Anticorrupción...
Desde los años setenta del siglo pasado, cuando cursábamos nuestros estudios universitarios, el debate sobre la plaga moral llamada corrupción siempre desataba una especie de pandemia ética sobre la nación peruana. .
Tal vez desde antes de la República, pero acrecentada con ésta por la inexistente institucionalidad, con caudillos y ladrones a diestra y siniestra, y por la imposible gobernabilidad en un país en el cual, quien tenía poder, siempre terminaba haciendo lo que le venía en gana y de manera impune.

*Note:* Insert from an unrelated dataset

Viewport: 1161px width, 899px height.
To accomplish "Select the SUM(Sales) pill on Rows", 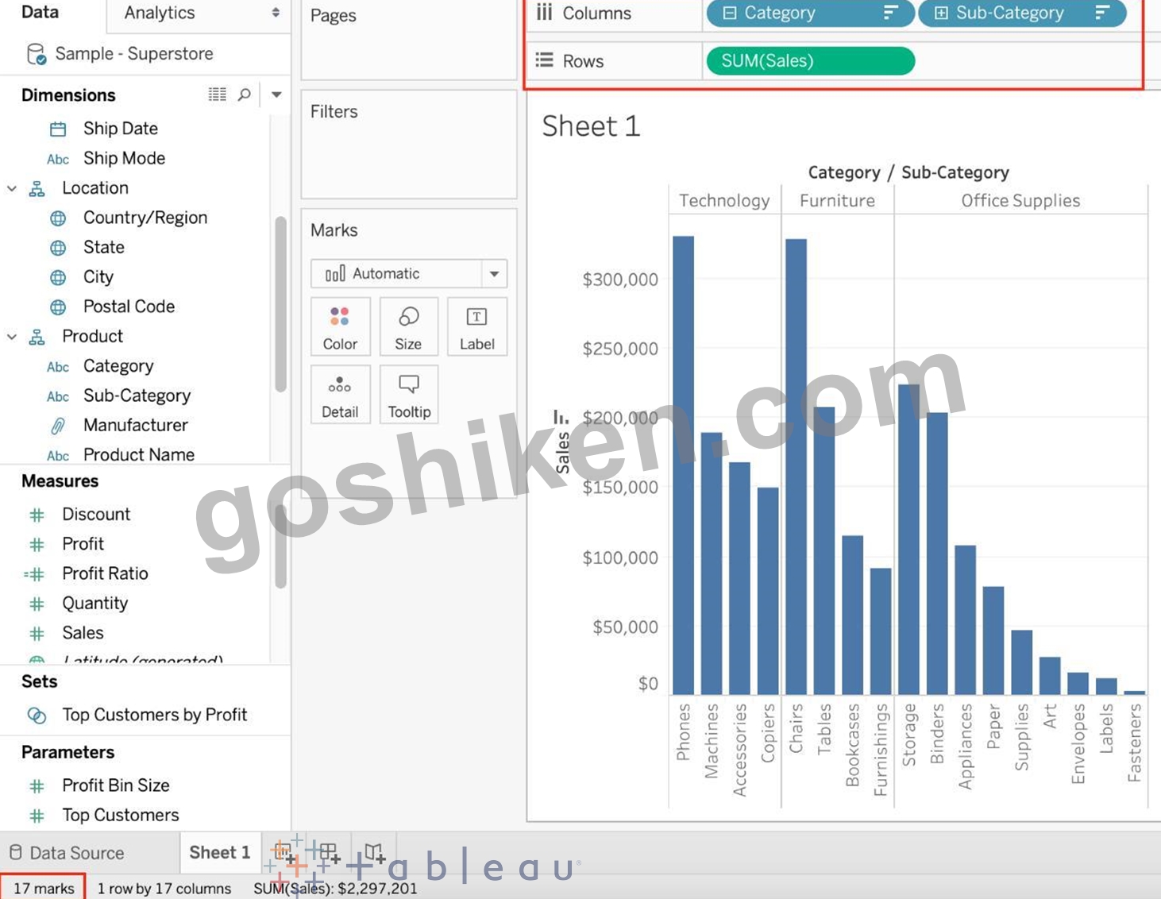I will [810, 61].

Tal vez por tal razón nos acostumbramos a las dictaduras provocadas por golpes de Estado o revueltas montoneras que llegaban al poder político disfrazadas de revoluciones, las cuales lograban una legitimidad inicial con medidas harto populistas y, por ende, asistencialistas, sin construir un sistema educativo que le diera a la nación un soporte de creatividad y competitividad. Por esta razón, la corrupción era el fin inevitable de esos justicieros autocráticos, porque la concentración de poder termina siempre pervirtiendo las buenas intenciones, cuando las hay.
Al efectuar el análisis sobre los sistemas de controles en lo administrativo, económico y financiero, y la medición de sus resultados funcionales en la prestación de bienes y servicios a la colectividad con calidad, eficacia, bajo costo y alto beneficio, nos encontrábamos con un panorama en el cual no existía ruta alguna de control. Solo podíamos seguir espectando grandes escándalos denunciados por la prensa o cuando algún invulnerable se debilitaba y el más poderoso iniciaba la persecución, de modo que la reacción se producía cuando el hecho ya estaba consumado y el daño producido, quedando a partir de allí solo el control posterior a cargo del sistema de justicia.

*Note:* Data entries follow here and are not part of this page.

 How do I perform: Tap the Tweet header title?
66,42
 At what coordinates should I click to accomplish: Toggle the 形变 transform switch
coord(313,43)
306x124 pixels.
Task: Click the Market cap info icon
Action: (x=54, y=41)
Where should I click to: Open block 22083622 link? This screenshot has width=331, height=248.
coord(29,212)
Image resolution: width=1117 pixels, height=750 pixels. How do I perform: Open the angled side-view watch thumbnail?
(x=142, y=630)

Hablar de controles preventivos y concurrentes era una utopía. Como ejemplo podemos mencionar que, en el Poder Judicial, antes de la creación del Ministerio Público, todo control estaba a cargo de la Corte Suprema, pero sin ninguna línea jerárquica y exclusiva de detección y prevención, lo que aceleraba su desprestigio. Esto casi siempre era el detonante de cualquier golpe de Estado con la subsecuente destitución de toda la magistratura. Recién en 1979 fue creada la Oficina de Control Interno del Poder Judicial, ineficaz por donde se le mire. A partir de 1991, la Oficina de Control de la Magistratura adoptó un control mixto, pues involucró al entonces Consejo Nacional de la Magistratura, hoy JNJ, también ineficaz, teniendo hoy el control económico, administrativo y financiero vinculado a la Contraloría y el control funcional a cargo de la Autoridad Nacional de Control.
Por allí se crearon las oficinas de Integridad, que están pasando a mejor vida por su absoluta falta de resultados.
En resumen, no tenemos un sistema consolidado de controles y la corrupción nos sigue asfixiando. Tenemos que repensarlo todo nuevamente para generar entes no burocráticos y efectivos para evitar tanto latrocinio público.